02 — System Design Interview Guide

Priority: HIGH — With 5+ years of experience, this is your strongest differentiator. You’ve built real systems at scale — now learn to articulate it in interview format.

The System Design Interview Framework
Core Concepts You Must Know
Back-of-the-Envelope Estimation
Top 20 System Design Problems
Deep Dives: 5 Detailed Designs
Your Experience as System Design Ammo
Common Trade-offs to Discuss
Resources

The System Design Interview Framework

Use this RESHADED framework for every problem (45-60 min):

R — Requirements (5 min)
    Functional: What should the system do?
    Non-functional: Scale, latency, availability, consistency

E — Estimation (5 min)
    Users, QPS, storage, bandwidth
    Back-of-envelope math to size the system

S — Storage Schema (5 min)
    Data model: tables, relationships, indexes
    SQL vs NoSQL decision with justification

H — High-Level Design (10 min)
    Draw the architecture: clients → LB → services → DB/cache
    Identify major components and data flow

A — API Design (5 min)
    Key endpoints: method, path, params, response
    Authentication, rate limiting, pagination

D — Detailed Design (10 min)
    Dive deep into 1-2 critical components
    This is where you show depth and trade-off reasoning

E — Evaluate (5 min)
    How does the design handle failures?
    What are the bottlenecks? How would you scale further?
    What would you change for 10x more traffic?

D — Distinctive Features (optional, 5 min)
    Monitoring, alerting, deployment strategy
    Nice-to-have features that show you think beyond the basics

Pro Tips for the Interview

Always start by asking questions. Never jump into design.
Think out loud. The interviewer wants to see your thought process.
Draw diagrams. Use boxes, arrows, labels. Keep it clean.
Mention trade-offs. “I chose X over Y because…”
Use numbers. “With 10M users at 10 QPS each, that’s 100M QPS…”
Don’t go too deep too early. Get the high-level right first.

Core Concepts You Must Know

1. Scalability

Vertical Scaling (Scale Up):
  - Bigger machine: more CPU, RAM, storage
  - Simpler but has hard limits
  - Good for databases (initially)

Pointing records for text and elements
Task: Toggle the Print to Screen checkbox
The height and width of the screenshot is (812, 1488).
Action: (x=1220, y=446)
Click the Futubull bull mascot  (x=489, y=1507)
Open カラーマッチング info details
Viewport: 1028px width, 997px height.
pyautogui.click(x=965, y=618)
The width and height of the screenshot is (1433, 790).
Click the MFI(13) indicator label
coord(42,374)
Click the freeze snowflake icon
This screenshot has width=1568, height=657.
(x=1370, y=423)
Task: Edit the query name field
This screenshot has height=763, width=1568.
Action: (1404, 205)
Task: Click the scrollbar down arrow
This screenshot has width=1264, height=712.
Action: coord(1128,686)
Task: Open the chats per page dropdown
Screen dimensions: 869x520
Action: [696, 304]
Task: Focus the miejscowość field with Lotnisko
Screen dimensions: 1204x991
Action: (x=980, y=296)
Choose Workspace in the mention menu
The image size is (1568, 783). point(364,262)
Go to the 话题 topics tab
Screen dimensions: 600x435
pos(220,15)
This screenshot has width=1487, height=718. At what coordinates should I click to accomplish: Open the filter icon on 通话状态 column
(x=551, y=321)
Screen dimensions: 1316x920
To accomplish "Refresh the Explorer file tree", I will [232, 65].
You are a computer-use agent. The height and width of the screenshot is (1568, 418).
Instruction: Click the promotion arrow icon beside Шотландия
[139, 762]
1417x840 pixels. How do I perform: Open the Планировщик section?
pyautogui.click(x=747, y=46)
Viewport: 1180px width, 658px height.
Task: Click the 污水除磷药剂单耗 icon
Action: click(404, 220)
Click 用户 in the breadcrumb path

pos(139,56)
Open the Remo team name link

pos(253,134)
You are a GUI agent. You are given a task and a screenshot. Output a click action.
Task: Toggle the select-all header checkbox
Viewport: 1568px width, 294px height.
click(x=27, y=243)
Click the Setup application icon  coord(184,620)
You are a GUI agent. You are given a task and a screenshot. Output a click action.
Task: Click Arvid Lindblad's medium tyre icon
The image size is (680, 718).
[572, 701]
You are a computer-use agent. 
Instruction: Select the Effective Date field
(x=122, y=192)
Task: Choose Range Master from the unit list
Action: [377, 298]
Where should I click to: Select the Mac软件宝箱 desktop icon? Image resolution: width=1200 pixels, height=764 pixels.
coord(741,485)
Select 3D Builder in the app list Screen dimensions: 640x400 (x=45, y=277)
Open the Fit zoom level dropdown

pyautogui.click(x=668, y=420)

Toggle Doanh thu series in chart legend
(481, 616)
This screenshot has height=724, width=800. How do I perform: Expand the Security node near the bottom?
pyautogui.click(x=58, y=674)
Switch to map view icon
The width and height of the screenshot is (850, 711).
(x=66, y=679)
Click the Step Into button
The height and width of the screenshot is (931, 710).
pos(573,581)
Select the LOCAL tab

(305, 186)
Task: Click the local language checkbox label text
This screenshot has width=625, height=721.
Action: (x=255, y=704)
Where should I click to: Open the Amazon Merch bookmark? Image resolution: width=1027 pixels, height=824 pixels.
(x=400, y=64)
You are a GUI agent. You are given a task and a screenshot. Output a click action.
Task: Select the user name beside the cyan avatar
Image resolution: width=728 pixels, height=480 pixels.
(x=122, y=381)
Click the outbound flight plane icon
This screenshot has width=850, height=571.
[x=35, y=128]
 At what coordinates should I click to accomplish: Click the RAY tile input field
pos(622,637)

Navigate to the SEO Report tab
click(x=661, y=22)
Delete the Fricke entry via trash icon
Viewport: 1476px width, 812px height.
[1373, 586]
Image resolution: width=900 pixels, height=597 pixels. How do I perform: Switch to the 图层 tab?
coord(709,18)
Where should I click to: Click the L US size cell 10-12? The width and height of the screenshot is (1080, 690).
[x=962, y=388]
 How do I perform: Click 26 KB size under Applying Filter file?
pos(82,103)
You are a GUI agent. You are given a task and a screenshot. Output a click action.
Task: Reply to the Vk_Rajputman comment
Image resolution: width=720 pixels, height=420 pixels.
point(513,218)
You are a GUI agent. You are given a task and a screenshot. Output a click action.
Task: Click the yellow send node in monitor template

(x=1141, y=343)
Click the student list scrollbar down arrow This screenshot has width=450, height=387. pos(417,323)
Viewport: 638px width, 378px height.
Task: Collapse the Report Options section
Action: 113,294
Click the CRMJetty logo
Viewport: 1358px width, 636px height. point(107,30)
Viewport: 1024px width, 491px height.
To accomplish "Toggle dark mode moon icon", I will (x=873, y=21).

WORK TO DO:
1) Decide whether each statement agrees with the system design interview guide, answering yes or no and quoting the deciding words: (a) the Requirements step is allotted 5 minutes; (b) the High-Level Design step is allotted 5 minutes; (c) candidates are advised to begin designing right away.
2) Resume the system design interview guide after its last line.

RESPONSES PER TASK:
1)
(a) Yes: "R — Requirements (5 min)"
(b) No: "H — High-Level Design (10 min)"
(c) No: "Always start by asking questions. Never jump into design."

2)
Horizontal Scaling (Scale Out):
  - More machines
  - Need: load balancing, data partitioning, stateless services
  - Better for web/app tier

2. Load Balancing

What: Distributes incoming traffic across multiple servers.

Algorithms:
  - Round Robin: simple, equal distribution
  - Weighted Round Robin: heavier instances get more traffic
  - Least Connections: sends to least busy server
  - IP Hash: consistent routing for same client
  - Consistent Hashing: minimizes data movement on scale events

Layers:
  - L4 (Transport): TCP/UDP level, faster, no content inspection
  - L7 (Application): HTTP level, content-based routing, path/header routing

Tools: AWS ALB/NLB, Nginx, HAProxy, Envoy

3. Caching

Why: Reduce latency, reduce DB load, improve throughput.

Cache Strategies:
  - Cache-aside (Lazy Loading):
      App checks cache → miss → read from DB → write to cache
      Pros: Only caches what's needed
      Cons: Cache miss penalty, potential stale data

  - Write-through:
      App writes to cache and DB simultaneously
      Pros: Cache always consistent
      Cons: Write latency, caches unused data

  - Write-behind (Write-back):
      App writes to cache → cache asynchronously writes to DB
      Pros: Fast writes
      Cons: Data loss risk if cache crashes

  - Read-through:
      Cache sits between app and DB, loads on miss automatically

Cache Eviction Policies:
  - LRU (Least Recently Used) — most common
  - LFU (Least Frequently Used)
  - TTL (Time To Live) — expiry-based

Where to cache:
  - Client-side (browser cache)
  - CDN (static assets, edge caching)
  - Application cache (Redis, Memcached)
  - Database cache (query cache, buffer pool)

Tools: Redis, Memcached, Varnish, CDN (CloudFront, Cloudflare)

4. Database Design

SQL (Relational):
  Strengths: ACID, joins, structured data, mature tooling
  Use when: Strong consistency needed, complex queries, relationships matter
  Examples: PostgreSQL, MySQL

NoSQL Types:
  - Key-Value: Redis, DynamoDB (sessions, caching)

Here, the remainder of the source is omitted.